The morning after the night before

The after work gardener, Sunday 29 May

It's 10:15, just over 12 hours since my last blog post, and I am woken up this morning by a text message from my partner saying there is a 60% sale on garden furniture at Argos.  So, cup of tea and bowl of porridge in hand, I begin trawling the Argos website looking for bargains.  I'm not sure I need anything, but 60% is 60%, and I do have birthday presents to buy.  Now, this is the partner who until recently had never tried his hand at gardening, but who, in the last few weeks has produced radishes the size of beetroots and has a courgette plant, fully in flower with budding courgettes to die for.  Although, he has no strawberries to speak of, whilst I, controversially, have had 3 pudding bowls worth in the last few weeks....small victories!
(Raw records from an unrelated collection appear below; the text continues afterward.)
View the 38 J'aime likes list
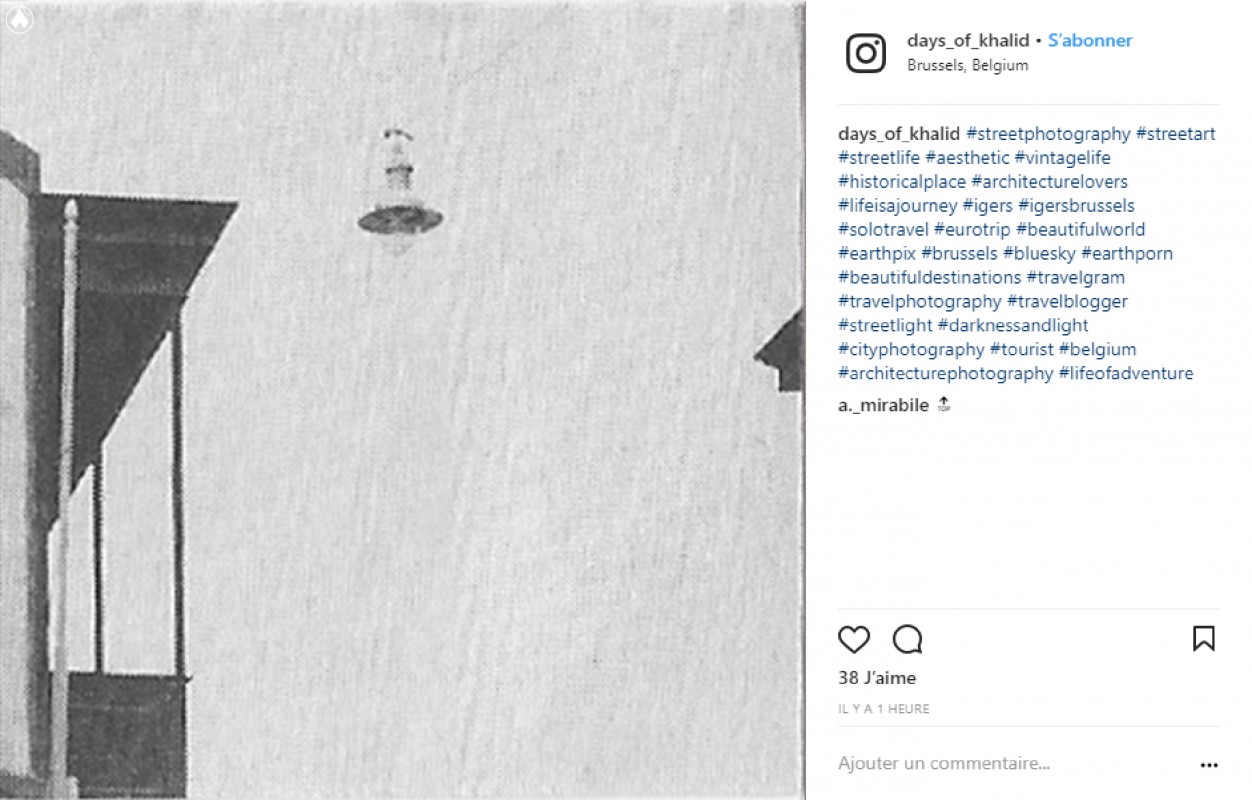This screenshot has height=800, width=1252. coord(877,678)
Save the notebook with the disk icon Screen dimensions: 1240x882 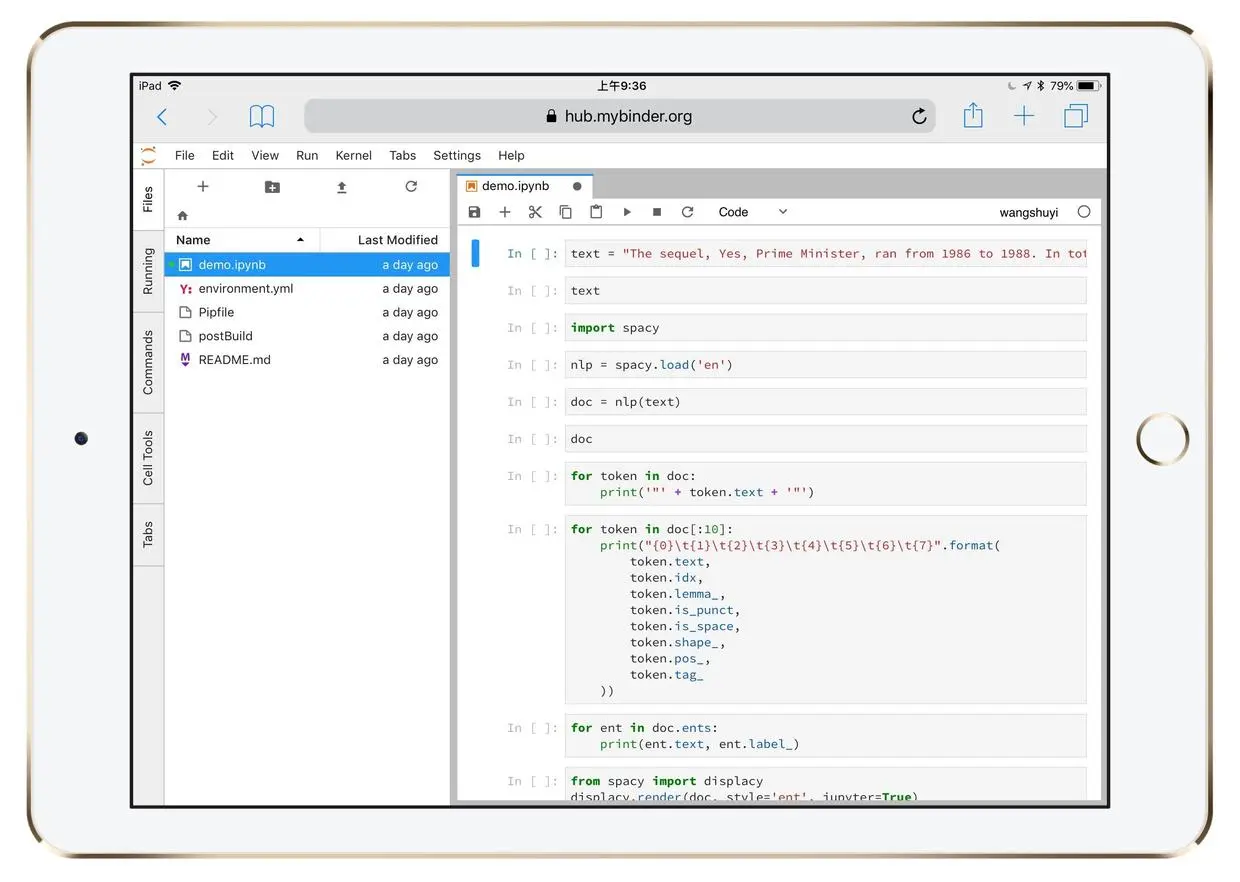point(475,212)
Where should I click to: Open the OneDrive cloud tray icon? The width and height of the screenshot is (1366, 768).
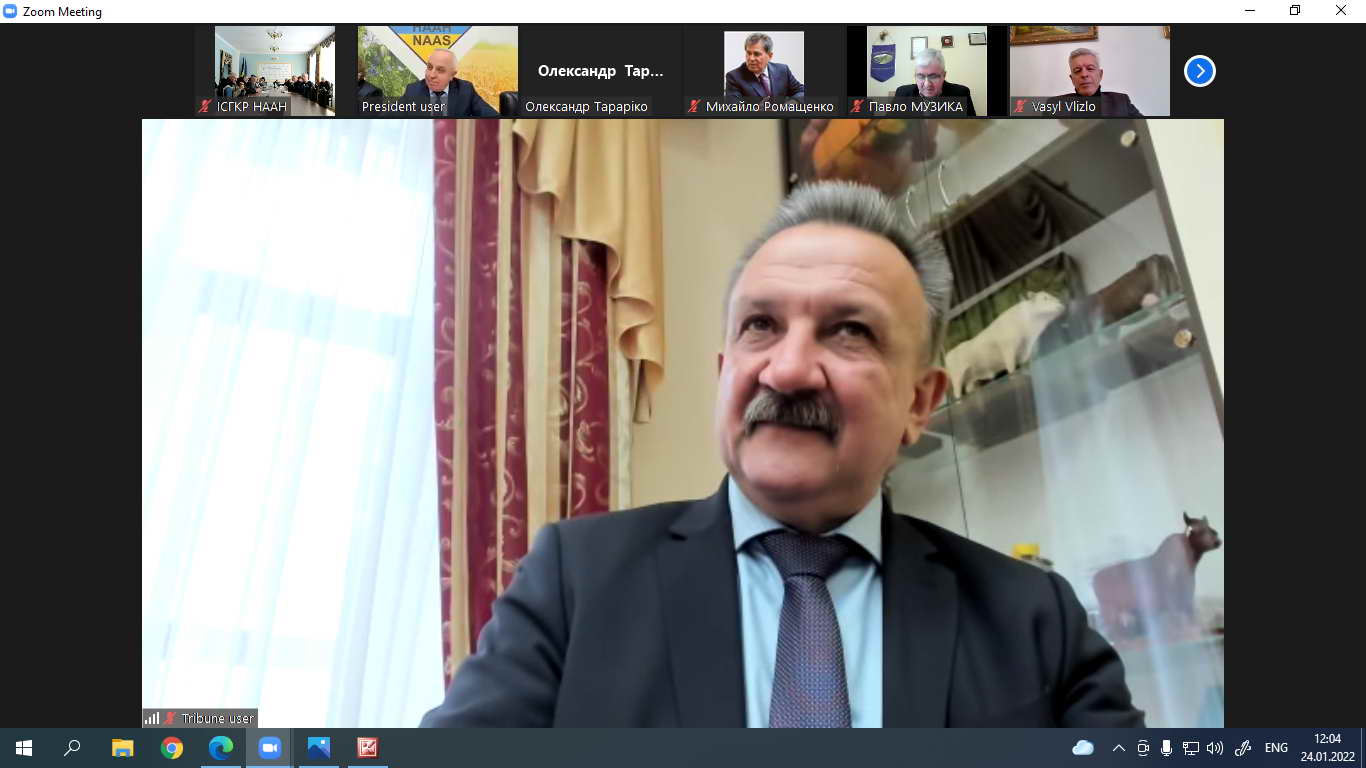1083,748
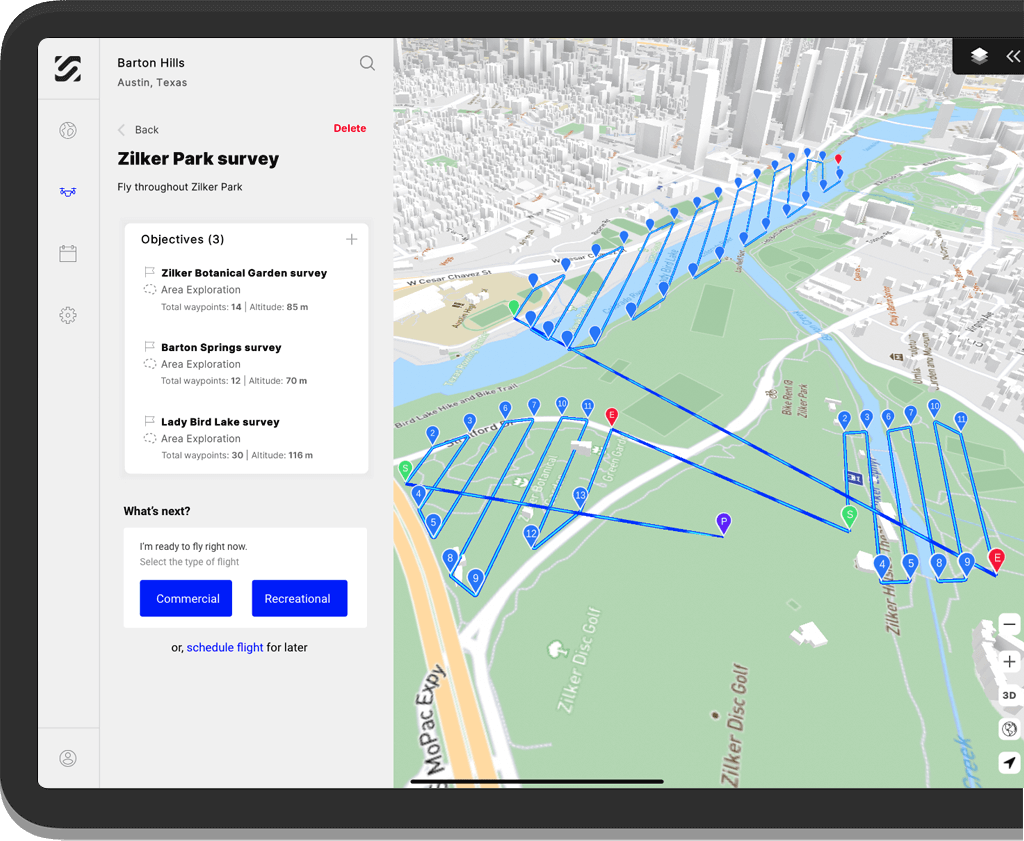
Task: Click the search magnifier icon
Action: click(x=367, y=63)
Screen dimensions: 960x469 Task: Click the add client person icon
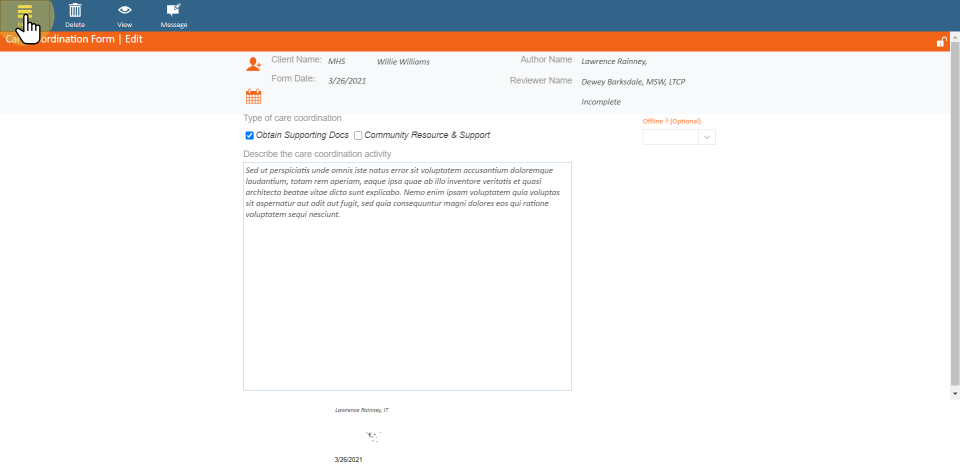pyautogui.click(x=253, y=64)
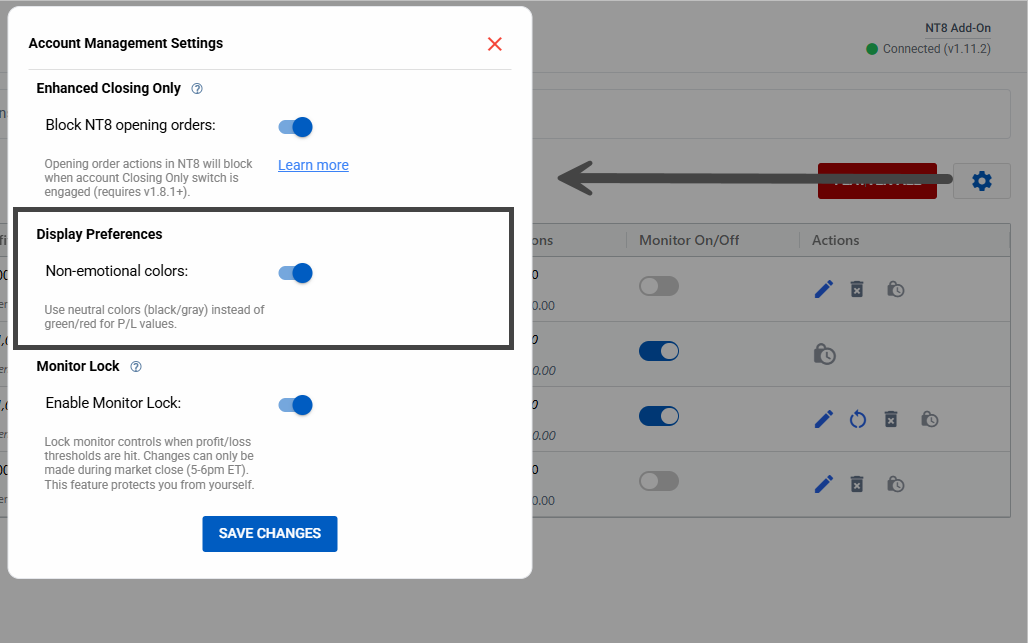
Task: Click the pencil edit icon in fourth row
Action: click(x=824, y=484)
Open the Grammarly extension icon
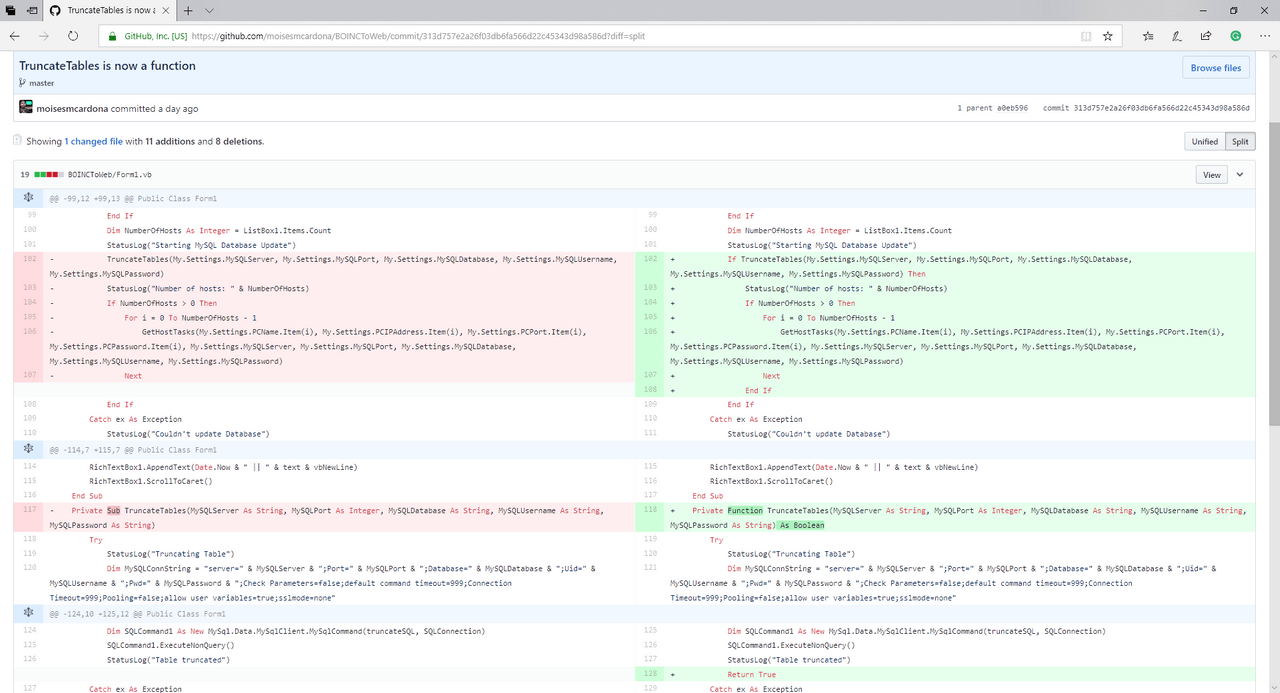 pyautogui.click(x=1235, y=36)
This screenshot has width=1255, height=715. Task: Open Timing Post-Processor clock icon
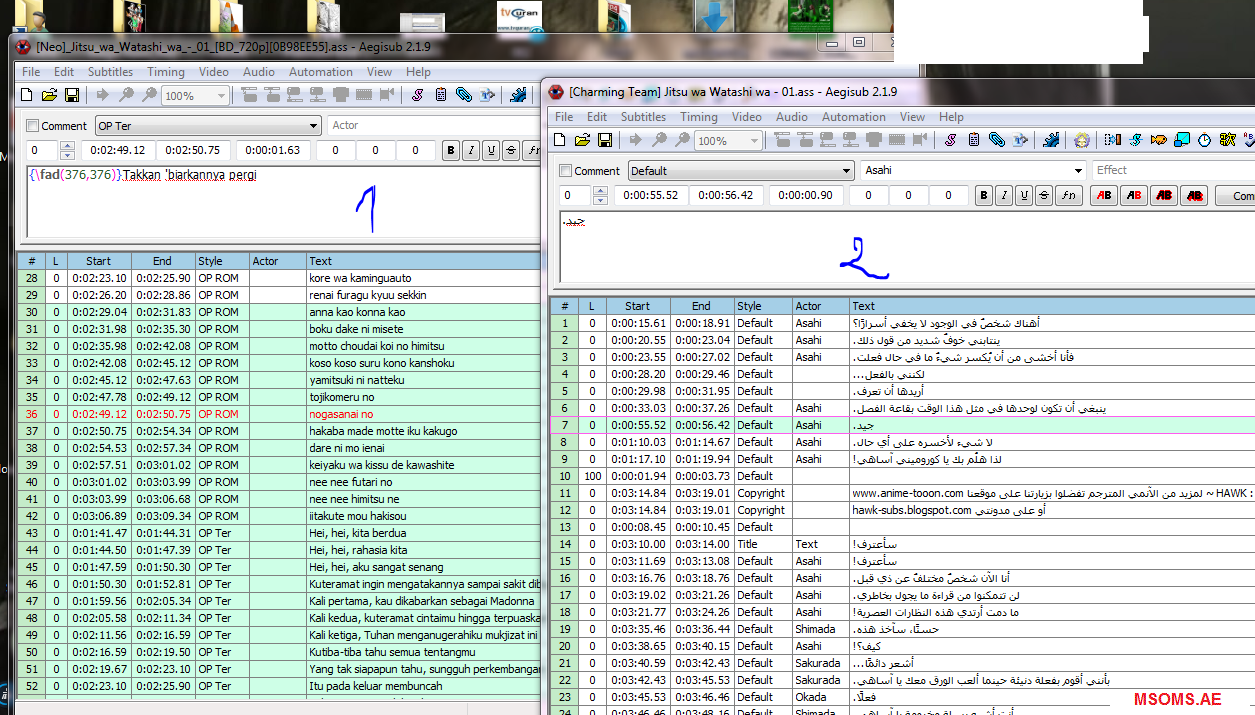1204,140
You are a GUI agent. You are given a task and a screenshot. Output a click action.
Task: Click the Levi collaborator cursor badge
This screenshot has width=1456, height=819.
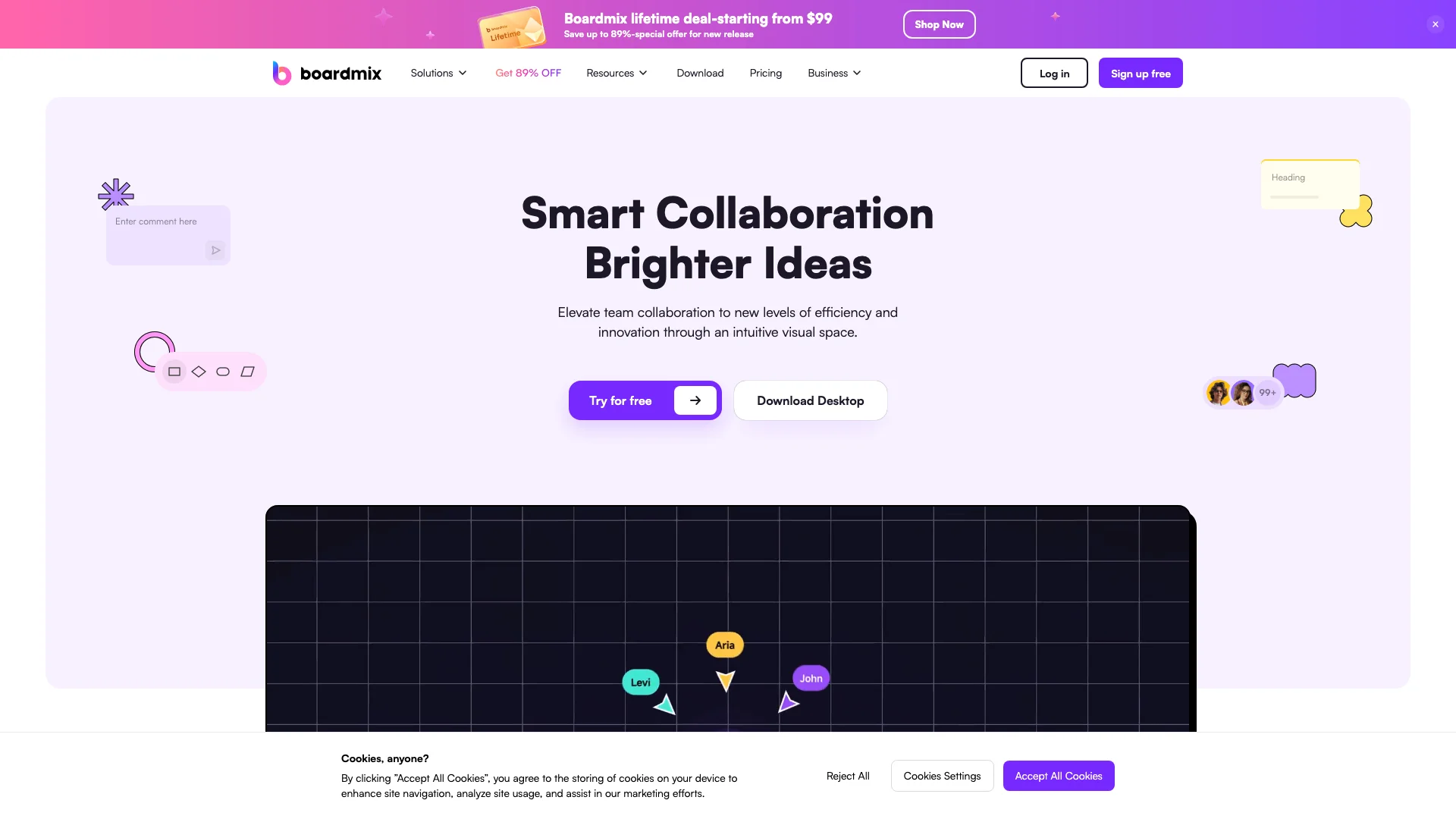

Anyway, I digress.  Back to the veggie patch.

There has been one and a half overnight casualties.  The freak high winds, that have managed to create mini cyclones in the sheltered corner of my small garden where I've situated my patch, have snapped a stem off my one healthy courgette, and the shock of a night outside has left the already infirm other courgette looking decidedly flaccid and perhaps on the way out.  However, I intend to put on a brave face and remain hopeful and determined that a spot of sun and bit of water will do everything the world of good.

My forest of sticks stuck into the ground every few inches to prevent next door's cat using the vegetable patch as a toilet seems to have worked so far, and I can't see any scratched up plants.  Although as I type this, the cat has just landed off the fence and is happily zigzagging in and out of the twiggy forest.

The over plucked rhubarb plant seems to be producing new shoots.  With this plant I did exactly as told, and didn't pull up a single stick of rhubarb in its first year, hoping for a stronger plant the following spring, but one year later and it looks exactly the same - 3 sticks.  So in pure frustration and in desperate need of a rhubarb crumble fix, I pulled up the 3 prize sticks last night, and fingers crossed with another shoot appearing this morning I haven't killed it.  And the crumble was delicious!

As always, I rushed into the garden in my dressing gown and slippers, immediately managing to get mud on both and throughout the rest of the morning have been finding a variety of insects appearing from inside my gown, compounded by already having half the garden under my fingernails.  At moments like this I daydream of finding gardening gloves that don't turn my fingers into clumsy fat sausages, leaving me unable to do weeding or planting whilst wearing them.  But am brought back from this reverie by noticing my chapped ungloved hands, and sniff a small sniff of regret that alas I shall never be a hand model.

So, still in pyjamas at midday, and after a long chat on the phone with my mother, and discussing if I sleep walked as a child or not, I pull up my final 3 radishes.  There is only one word to describe them.  Disappointing.  Radishes that should normally take 4 weeks to mature, but have had a luxurious 8 weeks of watering and nurturing, have rewarded me with an inedible nothing.

Refusing to get depressed by my distinct lack of success, I've finally got dressed, and have just returned from sowing yet more radish seeds, in the blind hopefulness that with well-dug, stone and weed free soil, this time my radishes will reach the glorious globular heights of my non-gardening partner's beetroot sized specimens!